▶ [CONSIGNE A]:
Répondez aux questions suivantes à partir du texte sur l'intervention israélienne à Gaza :
(i) Quelle date accompagne le texte ?
(ii) Que lance l'IRIS ?
(iii) Quel est le nom de l'opération militaire israélienne menée contre le Hamas ?
▶ [CONSIGNE B]: Recopiez fidèlement le passage du texte sur l'intervention israélienne à Gaza qui commence par « Jean-Yves Camus - Photo » et se poursuit jusqu'à « analyses de chercheurs. ».
▶ [CONSIGNE C]: Poursuivez le texte sur l'intervention militaire israélienne à Gaza à partir de l'endroit où il s'arrête.

▶ [TEXTE DU DOCUMENT]:
##########

Pourquoi l'armée israélienne intervient-elle à Gaza ?
Jean-Yves Camus


Jean-Yves Camus - Photo IRIS

Vendredi 2 janvier 2009

L’IRIS lance un Observatoire des élections israéliennes. Retrouvez régulièrement des analyses sur le scrutin, des sondages d’opinions, des éditos parus dans la presse israélienne et internationale ainsi que des analyses de chercheurs.

L’intervention militaire israélienne contre l’infrastructure du Hamas dans la bande de Gaza produit un consensus national encore plus fort que celui qui s’était dégagé pendant l’été 2006 contre le Hezbollah. Une des raisons est certes que l’opération Plomb durci est pour l’instant mieux conduite par l’état-major que les opérations Juste rétribution et Changement de direction. Cependant, les véritables raisons tiennent dans des facteurs psychologiques qui transcendent les clivages partisans. Nous les exposerons après avoir analysé les conditions générales qui ont amené le gouvernement de Ehud Olmert et Tzipi Livni à décider ce qui est la plus grande opération militaire israélienne jamais conduite depuis la guerre du Liban en 1982.

##########

▶ [DONNÉES FOURNIES]:
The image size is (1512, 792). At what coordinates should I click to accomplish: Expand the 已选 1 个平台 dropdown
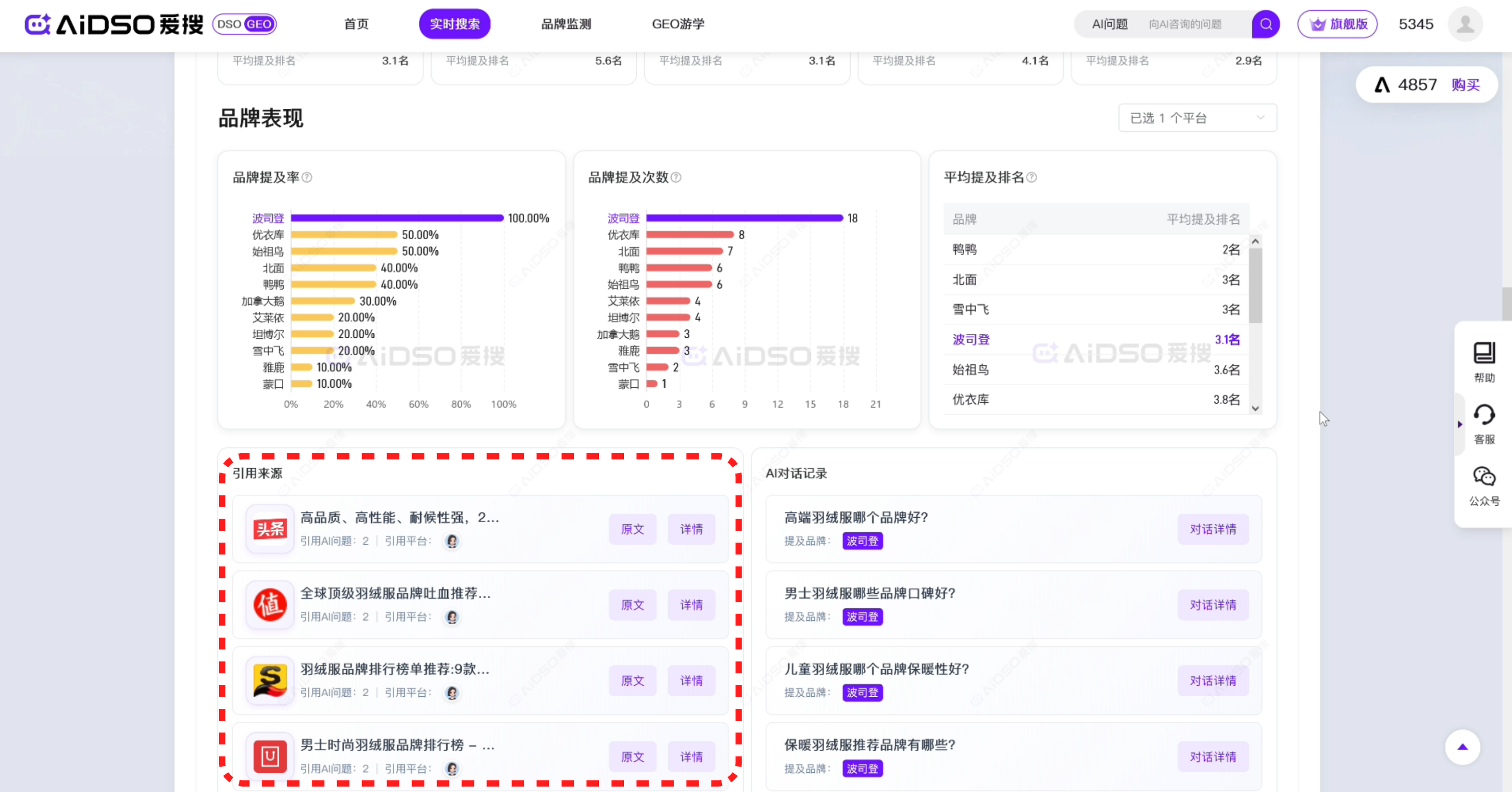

##########

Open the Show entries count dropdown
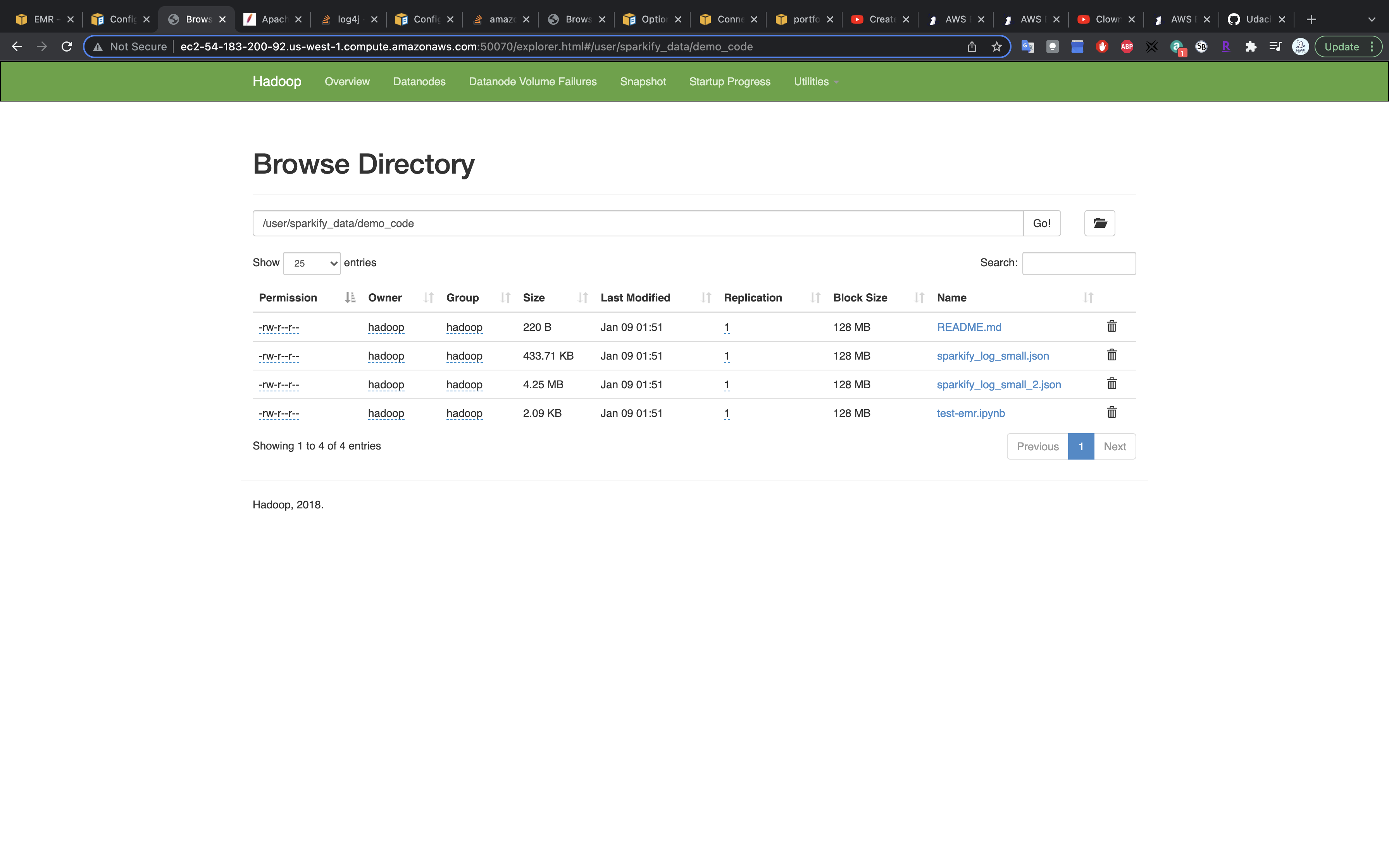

##########

▶ [RÉSULTAT FINAL A]:
(i) Vendredi 2 janvier 2009.
(ii) Un Observatoire des élections israéliennes.
(iii) Plomb durci.

▶ [RÉSULTAT FINAL B]:
Jean-Yves Camus - Photo IRIS

Vendredi 2 janvier 2009

L’IRIS lance un Observatoire des élections israéliennes. Retrouvez régulièrement des analyses sur le scrutin, des sondages d’opinions, des éditos parus dans la presse israélienne et internationale ainsi que des analyses de chercheurs.

▶ [RÉSULTAT FINAL C]:
Quel est l’objectif ?

Clairement, il consiste à démanteler (« anéantir », a déclaré B. Netanyahou) l’ensemble de la logistique du Hamas dans la bande de Gaza, de manière d’abord à empêcher la continuation des attaques de roquettes qui pénètrent de plus en plus souvent et profondément en territoire israélien, puis si possible, à asséner des coups très durs à l’appareil administratif et politique du mouvement islamiste. L’ampleur des frappes aériennes est aussi conçue pour déclencher, dans la population gazaouie, un mouvement de détachement par rapport au Hamas, pari évidemment risqué puisqu’il peut aussi déboucher sur un renforcement de sa popularité. En tout état de cause, et sauf à ce qu’une trêve de longue durée intervienne rapidement, nous n’en sommes sans doute qu’à la première étape d’une action de plus grande envergure, pouvant comprendre un engagement au sol, et d’autant plus réalisable que la présidence Bush est sur sa fin, mais aussi que la présidence tchèque de l’Union Européenne n’a ni l’expertise, ni l’autorité de la présidence française sur les questions de politique étrangère.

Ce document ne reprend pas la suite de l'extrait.